I take the documents. "How far is Stanford from here?"

"About three hundred miles."

"You walked that far?"

Grant chuckles. "No. I found an abandoned boat, and that got me most of the way. I walked the last ten miles and decided to make camp here. Still don't know where I'm going, just that I needed to get away from LA. It's truly apocalyptic down there."

"As is Fort Worth, Texas."

"London too," Willow says. She looks at me and bites her lip. "Can't we get back to Allison the way we got sent here? You know, like, poof."

She makes a hand gesture that seems like an attempt to emulate an explosion and makes a matching noise. That must not be what she meant since we were not thrown here by an explosion. But I don't understand how a detonation sound indicates "poofing."

"Unfortunately," I say, "I can't reproduce the 'poof' that brought us here."

Grant pokes at the coals in the fire with the toe of his boot, triggering tiny sparks that float into the air. "Sounds like you need a portal."

I freeze, my gaze glued to him. "Portal? I thought you didn't learn anything from those papers."

"No, I said I didn't find anything useful in them. But I learned a lot." He stands and kicks sand onto the fire, dousing most of the coals. "Knowing how to open a portal isn't the same thing as being able to do it, though. I've tried. Guess you need some kind of hoodoo inside you already for that to work."
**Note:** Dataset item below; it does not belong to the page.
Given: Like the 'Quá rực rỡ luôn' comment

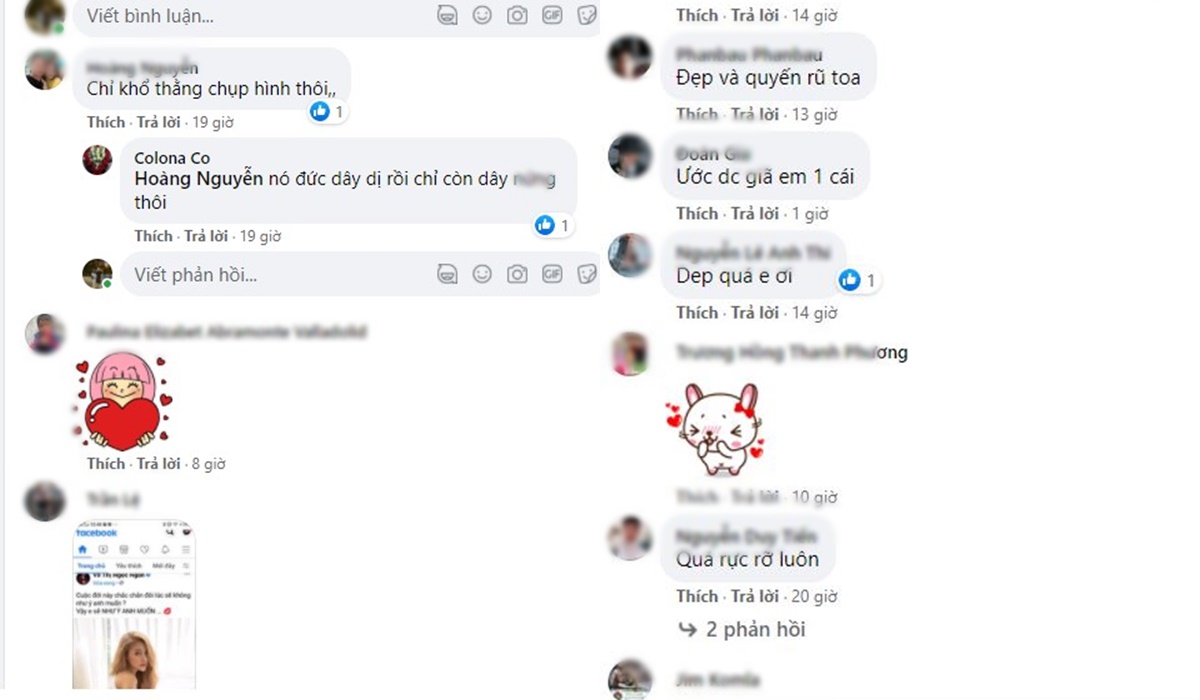Looking at the screenshot, I should [695, 596].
"What makes you think Willow or I have that 'hoodoo'?"

"Look, man, I don't like to comment on other people's looks. I'm one hundred percent committed to accepting everyone the way they are, even those creatures." Grant folds his arms over his chest. "Come on, you can't deny you aren't an average guy. It's obvious from the way you look and the way you growl. You've got some Echo blood in you, right?"

Bloody hell. How did he figure that out? This man is cleverer than I'd assumed, and now he knows my secret.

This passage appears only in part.